The Payout for Patience
“As for you, you meant evil against me, but God meant it for good, to bring it about that many people should be kept alive.” (Genesis 50:20)
The story of Joseph in Genesis 37–50 is a great lesson in why we should have faith in the sovereign, future grace of God.
Joseph is sold into slavery by his brothers, which must have tested his patience tremendously. But he is given a good job in Potiphar’s house in Egypt. Then, when he is acting uprightly in the unplanned place of obedience, Potiphar’s wife lies about his integrity and has him thrown into prison — another great trial to his patience.
But again things turn for the better, and the prison keeper gives him responsibility and respect. But just when he thinks he is about to get a reprieve from Pharaoh’s cupbearer, whose dream he interpreted, the cupbearer forgets him for two more years. Another painful trial to his patience.
Finally, the meaning of all these detours and delays becomes clear. Joseph is raised up to be the leader of Egypt, second only to Pharaoh. He ends up saving from starvation the very brothers who sold him into slavery. Joseph says to his long-estranged brothers, “God sent me before you to preserve for you a remnant on earth, and to keep alive for you many survivors. . . . As for you, you meant evil against me, but God meant it for good, to bring it about that many people should be kept alive” (Genesis 45:7; 50:20).

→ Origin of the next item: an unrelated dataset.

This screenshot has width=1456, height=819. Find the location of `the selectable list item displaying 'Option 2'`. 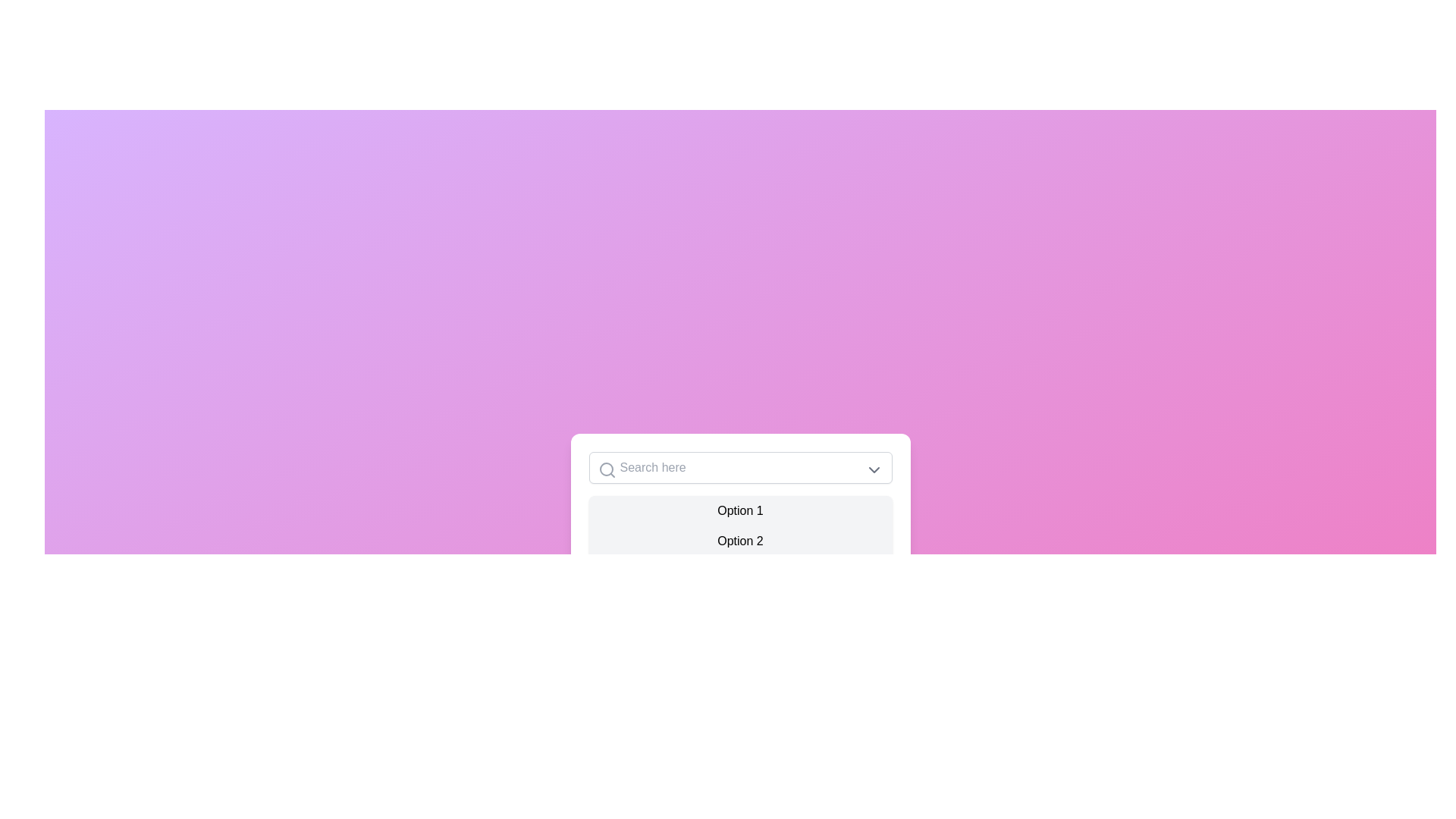

the selectable list item displaying 'Option 2' is located at coordinates (740, 540).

What would have been the key to patience for Joseph during all those long years of exile and abuse? The answer is: faith in God’s sovereign, future grace — the sovereign grace of God to turn the unplanned place and the unplanned pace into the happiest ending imaginable.
That’s the key to our patience as well. Do we believe that God is working for us in the strangest and most painful turns of our lives?